Do you have big plans for the long holiday weekend? I’ve got a variety of things going on here – races, a visit to the fair, end of summer cookout… and I finally had a good “long” run!
Yep, this run actually warrants a post of it’s own. It was my first double digit run since the Mohican Trail marathon in June!! My training plan for the Columbus half marathon actually had a 5K race this week, so I had to modify it since I’m not going to race anything fast as part of my “trying to recover” plan. You might remember that last week my “long” run was a bit nerve wracking for me and I was afraid to leave the safety of my house. Since those 8 miles last week actually worked out well, I decided it was time to hit the trail. Ah trail…. I’ve missed you!!!!
When I need to do any distance running I like to run on a trail by my house. You can get in 19.5 miles and it’s an out and back route (my favorite!). It’s by the river and so pretty!
Alan always corrects me because “long run” for marathon training plans start out at 18 miles. Well, for my half marathon plan, I consider anything on the weekend a “long” run! I decided to run 10 miles. And given the 13.1 race distance, 10 miles really is a substantial run. So there you go, it’s my long run.
I was pleasantly surprised to be experiencing no “pain” on this run. I did feel a bit of tightness, or maybe numbness, still reminding me that something was there, but nothing I would even complain about. That made me super happy! Woohoo! Oh look, my earbuds were out of control!!
I kept the pace nice and comfortable and never checked to see what my pace was. I didn’t want to get excited or disappointed with it. The pace did not matter. What did matter was that I am running and enjoying it!! That deserved another jump.

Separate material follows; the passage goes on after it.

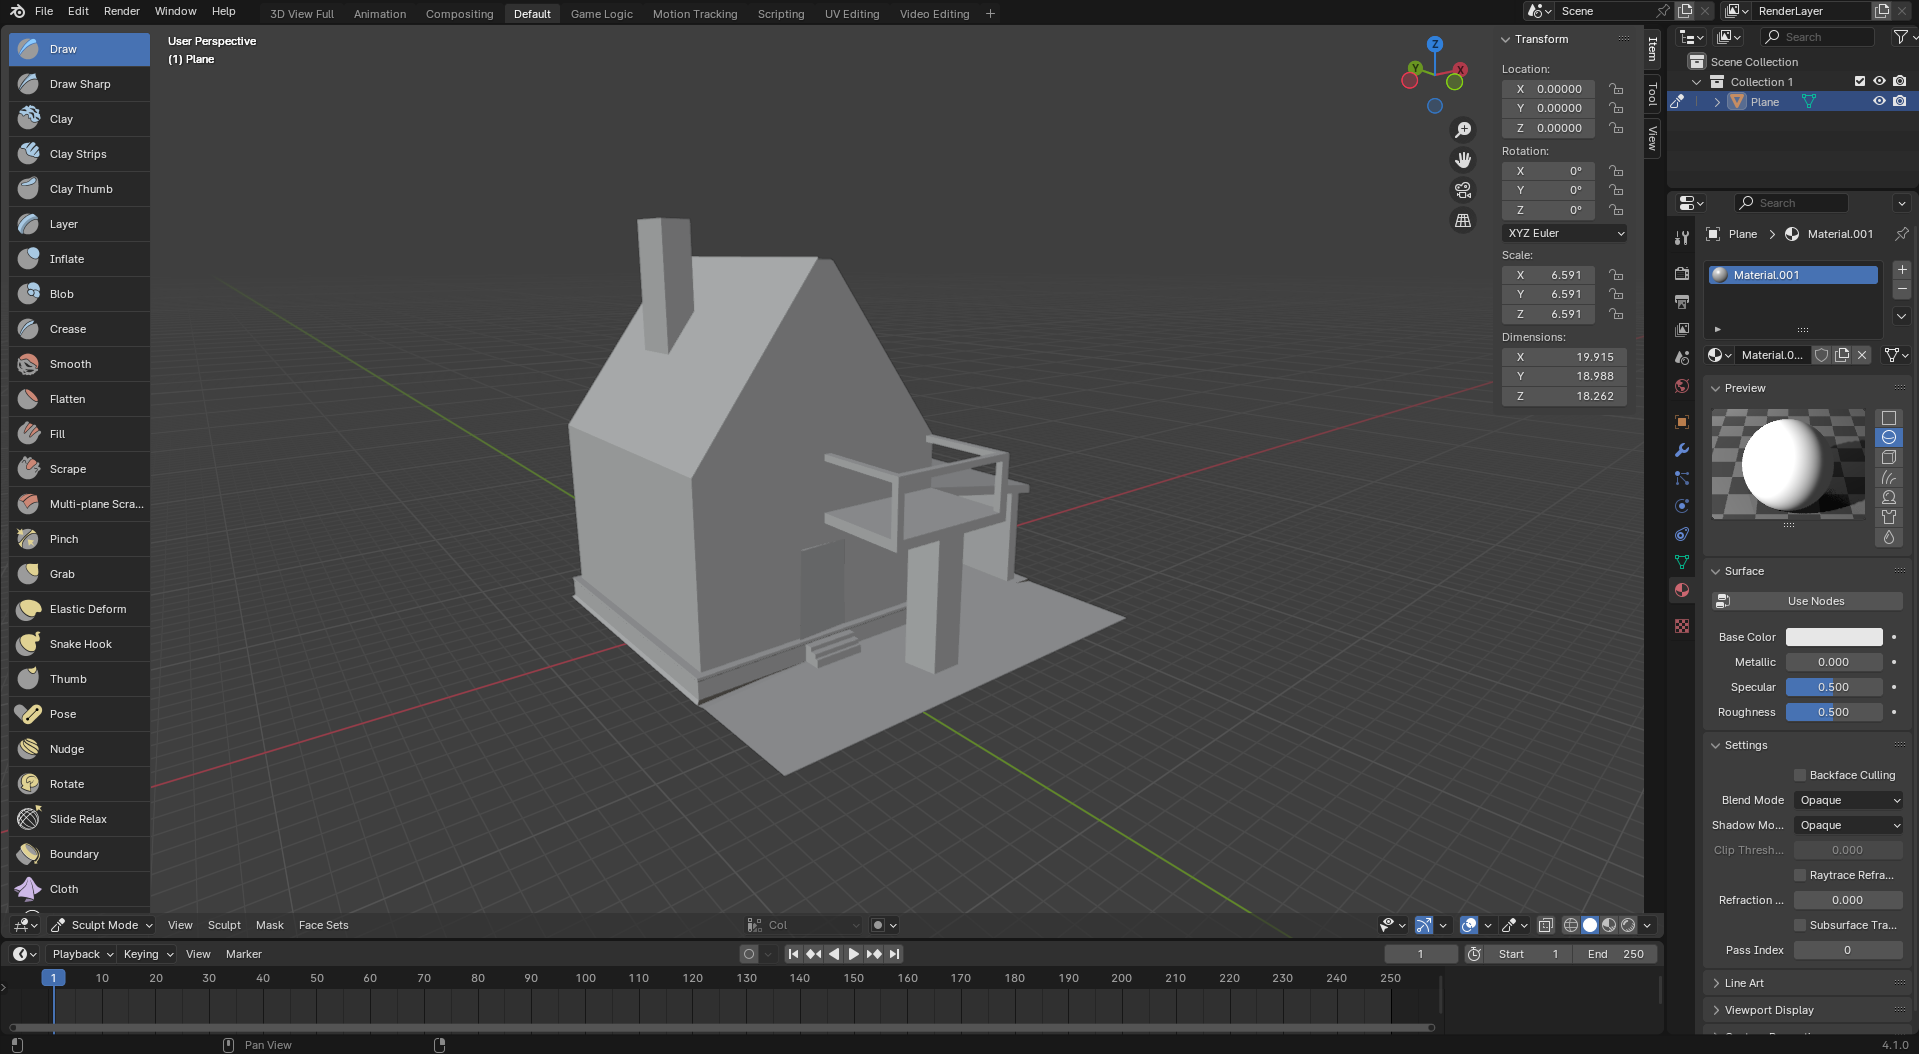Image resolution: width=1919 pixels, height=1054 pixels.
Task: Open the XYZ Euler rotation dropdown
Action: pyautogui.click(x=1565, y=233)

I had a goal of seeing some wildlife on my run, and guess what? Around mile 8 I saw it…. a chicken!! I’ll take it. Better than nothing. He was super cute – and speedy!
After my run I made a trip to Starbucks and got the venti size! With all of this fanfare, you’d think I just ran 22 miles. But seriously, it was an accomplishment for me. Celebrate every achievement!
If anyone out there is having issues with high hamstring tendinopathy, I thought I’d just share what I have changed in my routine lately, and what seems to have been working for me:
- Taking it easy. Run one day, rest the next.
- Keep it slow – no speedwork or hills, and don’t care about the pace.
- Take shorter strides. Try to keep my feet underneath me when I land and not in front of me.
- Do glute and hamstring strengthening exercises!!
I found a video of some exercises and I have been doing them on the day that I run. These remind me a lot of the MYRTL exercise plan because they make my butt BURN. Yes, those glutes are on *FIRE* when I do this video. I started doing them everyday, but had to back off because it was too much. I do this routine on the days that I run, so I can have a full day of recovery. I honestly think it is working!!
Here’s the video:
So hopefully this is all a good direction and it will keep going!
Enjoy your weekend, and I’ll catch up with you later!!
Q: Do you have any weekend plans?
Q: Do you have a favorite route for running?